Any reasonable request for the REGARDS datasets used in this study should be submitted to the REGARDS Publication and Presentation Subcommittee via http://www.regardsstudy.org and the datasets are available upon approval.

Results

During a mean follow-up of 8.3-year (standard deviation: 3.2), 808 incident cases of ischemic stroke were observed in the cohort. At baseline, participants with higher total Ca intake were more likely to be older, non-smokers, more likely to have lower BMI. Participants with high total Ca had lower diastolic blood pressure and SBP, were less likely to have type 2 diabetes, were more likely to consume alcohol at moderate levels, exercise 4 or more times per week, and have used Ca and Mg supplements and aspirin regularly (P<0.05) (Table 1).

Baseline characteristics of participants in the cohort by quintiles of total Ca intakes: the REGARDS study (n=19,553)

When comparing the highest quintile to the lowest quintile of total Ca intake, total Ca was significantly inversely associated with ischemic stroke (hazard ratio [HR], 0.72; 95% confidence interval [CI], 0.55 to 0.95; Plinear-trend=0.183) (Table 2). In contrast, the restricted cubic spline analysis indicated a non-linear association between total Ca intake and ischemic stroke (P for nonlinear trend=0.006) (Figure 3). Both results suggest a threshold effect of Ca on the risk of ischemic stroke. When comparing the highest quintile to the lowest, dietary Ca was not linearly associated with the risk of ischemic stroke (Table 2). A borderline non-linear association was also observed for dietary Ca intake (P for non-linear trend=0.053) (Supplementary Figure 1). In sensitivity analyses using the quartiles and tertiles of total and dietary Ca, the results remained (data not shown).

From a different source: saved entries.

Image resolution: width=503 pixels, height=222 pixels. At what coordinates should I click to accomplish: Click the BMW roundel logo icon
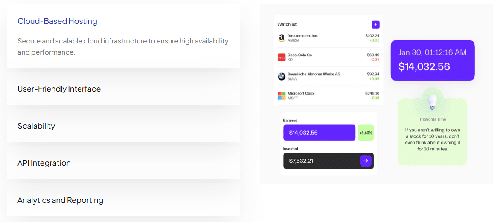(x=281, y=77)
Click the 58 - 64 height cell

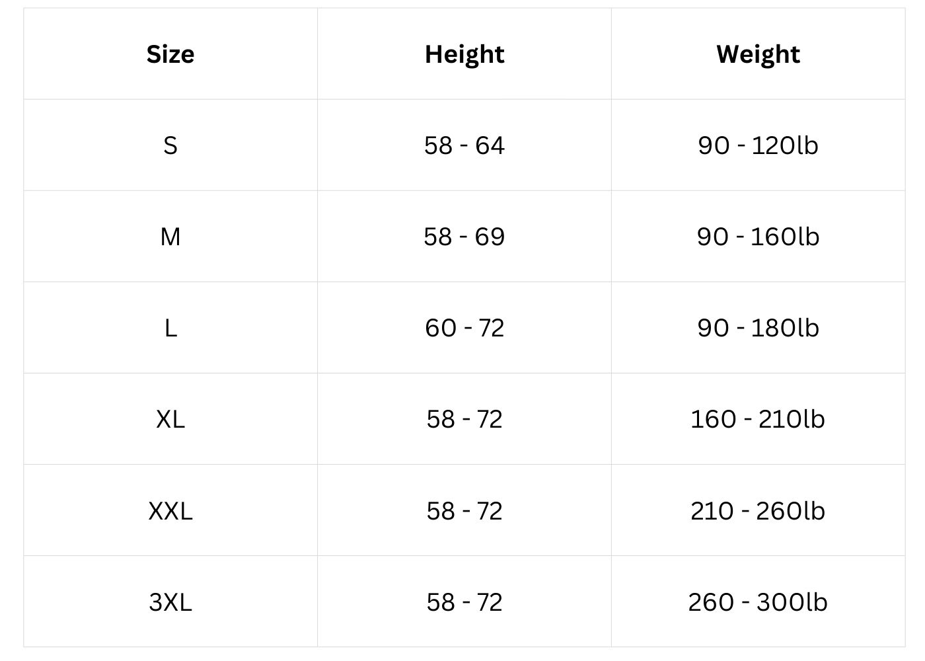464,145
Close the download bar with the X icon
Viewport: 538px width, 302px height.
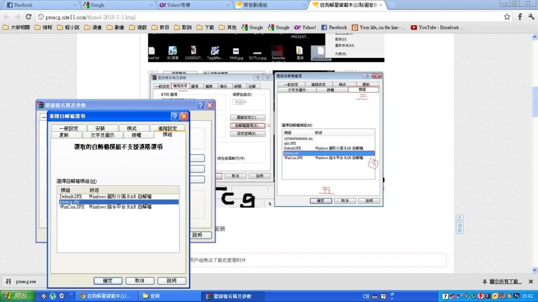point(531,282)
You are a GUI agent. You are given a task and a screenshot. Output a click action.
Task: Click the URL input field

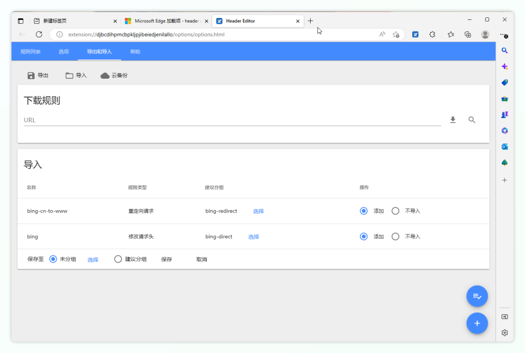pyautogui.click(x=232, y=120)
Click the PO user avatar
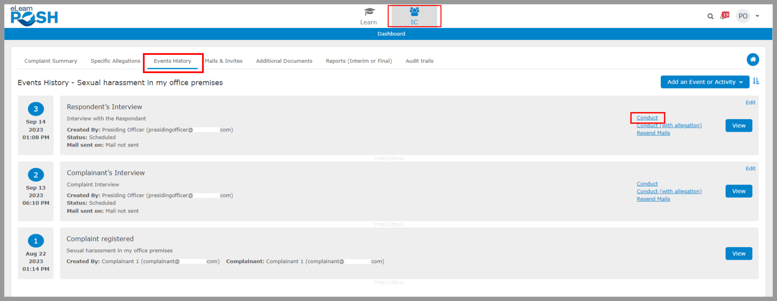The width and height of the screenshot is (777, 301). point(743,16)
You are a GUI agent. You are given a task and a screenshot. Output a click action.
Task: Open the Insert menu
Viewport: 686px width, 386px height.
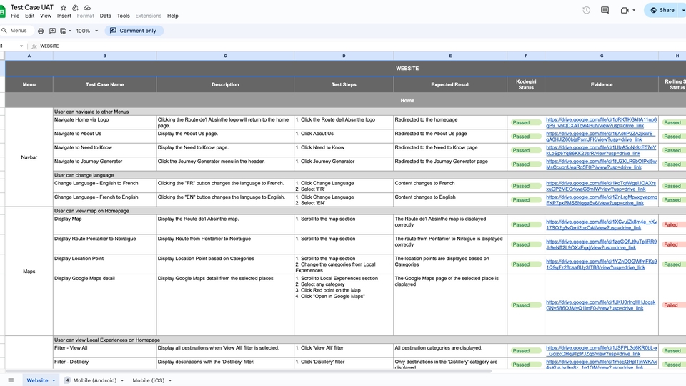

The HR (95% CI) of ischemic stroke by quintiles of Ca intake in the REGARDS cohort (n=19,553)

Figure 3.

Restricted cubic spline analysis of the association between total calcium (Ca) intake and the risk of ischemic stroke (n=19,553). The middle solid line indicates the point estimates of hazard ratios and the broken lines indicate the lower and upper limits of the corresponding 95% confidence intervals. The horizontal broken line is at hazard ratio=1. Four knots were used for the analysis. In the restricted cubic spline analysis, a significant non-linear association was observed (P for non-linearity=0.006).

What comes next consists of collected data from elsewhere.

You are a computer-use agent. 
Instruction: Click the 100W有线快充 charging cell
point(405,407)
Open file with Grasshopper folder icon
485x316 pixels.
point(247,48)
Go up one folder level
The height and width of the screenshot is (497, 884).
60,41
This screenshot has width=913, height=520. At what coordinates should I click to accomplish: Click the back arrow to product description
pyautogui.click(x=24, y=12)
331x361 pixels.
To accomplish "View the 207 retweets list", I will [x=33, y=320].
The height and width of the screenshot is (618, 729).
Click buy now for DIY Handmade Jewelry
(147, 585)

In a mediation analysis, the observed association between total Ca intake and ischemic stroke was mainly mediated through FBG (proportion of association mediated [PAM]: 19.6%, P=0.0002), type 2 diabetes (PAM: 9%, P=0.017), SBP (PAM: 12%, P=0.017), hypertension (PAM: 8.0%, P=0.014), total cholesterol (PAM: 9.6%, P=0.005), and HDL (PAM: 9.5%, P=0.005) (Supplementary Table 1).

Supplemental Ca intake was not significantly linearly associated with the risk of ischemic stroke (HR, 1.03; 95% CI, 0.80 to 1.32; P=0.449) (Table 2). Restricted cubic spline analysis indicated a significant non-linear association between Ca supplement and the risk of ischemic stroke (P=0.034) (Supplementary Figure 2). Using those without supplemental Ca intake as a reference, the non-linear association remained (data not shown).

In the case-cohort, those in the highest quintile of serum Ca consumed higher amounts of dietary Ca, had higher serum Mg, and had higher total cholesterol, higher LDL, higher triglycerides, and higher HDL; were more likely to be female and currently drink alcohol as compared to those in the lowest quartile of serum Ca (P<0.05) (Table 3). An inverse association of serum Ca levels with ischemic stroke in the case-cohort analysis was observed (HR, 0.73; 95% CI, 0.53 to 0.99; P=0.013) when comparing the highest to the lowest quintile (Table 4). In a sensitivity analysis, further adjusting SBP and type 2 diabetes in the final model, the result remained (HR, 0.71; 95% CI, 0.51 to 0.99; P=0.016). In a sensitivity analysis using data with a reduced sample size (n=1,601, event=602), adjusting for serum 25(OH)D, the association disappeared (HR, 0.84; 95% CI, 0.57 to 1.24; P=0.568). Of note, serum 25(OH)D was not significant in the model (P=0.887).

Baseline characteristics of participants in the case-cohort by quintiles of serum Ca: the REGARDS study (weighted, n=3,102)

The HR (95% CI) of ischemic stroke by quintiles of serum Ca in the case-cohort analysis (weighted, n=3,102)

The interactions between sex, race or region and Ca in the models were not statistically significant at alpha=0.1.

Discussion

In this large prospective cohort study, we observed a threshold effect like non-linear inverse association of Ca intake and an inverse linear association of serum Ca levels with the risk of ischemic stroke, independent of potential confounding variables. These associations were mainly mediated through diabetes, hypertension, and cholesterol.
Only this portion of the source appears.